> _Required work_: Scale the part of the records that opens with the line containing "This screenshot has width=1456, height=834." and closes with the line containing "tap(118, 294)", both lines included. Write out only that part, requests included, multiplying each click coordinate in the answers by 1.4 and rounding to whole numbers with halves rounded up, and leave every other number unchanged.

## start Dataset rows

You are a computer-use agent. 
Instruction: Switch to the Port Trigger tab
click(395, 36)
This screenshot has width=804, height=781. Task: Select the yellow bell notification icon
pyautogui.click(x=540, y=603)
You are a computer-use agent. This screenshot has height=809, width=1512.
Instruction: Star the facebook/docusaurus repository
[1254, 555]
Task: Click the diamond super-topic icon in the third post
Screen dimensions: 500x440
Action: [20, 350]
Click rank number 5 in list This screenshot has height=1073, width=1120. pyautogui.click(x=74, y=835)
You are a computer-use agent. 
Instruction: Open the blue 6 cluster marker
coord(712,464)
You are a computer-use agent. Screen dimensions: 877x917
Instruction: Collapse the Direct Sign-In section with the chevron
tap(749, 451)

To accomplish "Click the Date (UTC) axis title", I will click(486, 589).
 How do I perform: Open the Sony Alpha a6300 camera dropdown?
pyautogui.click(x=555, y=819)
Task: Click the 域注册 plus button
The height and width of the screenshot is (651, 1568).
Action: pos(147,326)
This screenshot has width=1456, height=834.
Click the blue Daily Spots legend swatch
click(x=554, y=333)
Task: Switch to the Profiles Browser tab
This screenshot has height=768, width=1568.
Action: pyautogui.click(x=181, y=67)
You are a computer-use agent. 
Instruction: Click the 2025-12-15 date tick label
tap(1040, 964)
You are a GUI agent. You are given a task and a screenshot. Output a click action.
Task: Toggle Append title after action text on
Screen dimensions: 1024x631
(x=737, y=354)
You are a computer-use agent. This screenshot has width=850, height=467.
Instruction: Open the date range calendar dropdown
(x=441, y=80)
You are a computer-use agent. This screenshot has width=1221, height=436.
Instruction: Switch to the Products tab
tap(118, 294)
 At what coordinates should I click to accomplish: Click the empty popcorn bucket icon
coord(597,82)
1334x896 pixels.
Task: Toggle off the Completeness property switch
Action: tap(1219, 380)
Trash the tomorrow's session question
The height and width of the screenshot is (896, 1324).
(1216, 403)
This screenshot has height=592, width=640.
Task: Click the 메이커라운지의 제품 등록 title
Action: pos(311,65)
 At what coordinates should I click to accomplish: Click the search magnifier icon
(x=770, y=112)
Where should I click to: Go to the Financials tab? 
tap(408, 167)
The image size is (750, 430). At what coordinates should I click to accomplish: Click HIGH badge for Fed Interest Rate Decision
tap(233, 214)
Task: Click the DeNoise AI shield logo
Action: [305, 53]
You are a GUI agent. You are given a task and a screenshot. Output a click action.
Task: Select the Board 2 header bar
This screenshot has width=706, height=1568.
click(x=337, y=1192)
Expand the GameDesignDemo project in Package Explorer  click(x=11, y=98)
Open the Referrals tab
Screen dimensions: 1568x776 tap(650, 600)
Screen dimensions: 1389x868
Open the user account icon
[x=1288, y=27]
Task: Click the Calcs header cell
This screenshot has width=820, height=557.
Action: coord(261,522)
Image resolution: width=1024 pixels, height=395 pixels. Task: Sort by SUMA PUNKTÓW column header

## end Dataset rows

> _Answer to this problem_:
This screenshot has width=1456, height=834.
Click the blue Daily Spots legend swatch
click(x=776, y=466)
Task: Switch to the Profiles Browser tab
This screenshot has height=768, width=1568.
Action: pyautogui.click(x=253, y=94)
You are a computer-use agent. 
Instruction: Click the 2025-12-15 date tick label
tap(1456, 1350)
You are a GUI agent. You are given a task and a screenshot. Output a click action.
Task: Toggle Append title after action text on
Screen dimensions: 1024x631
(x=1032, y=496)
You are a computer-use agent. This screenshot has width=850, height=467.
Instruction: Open the date range calendar dropdown
(x=617, y=112)
You are a computer-use agent. This screenshot has width=1221, height=436.
Instruction: Switch to the Products tab
tap(165, 412)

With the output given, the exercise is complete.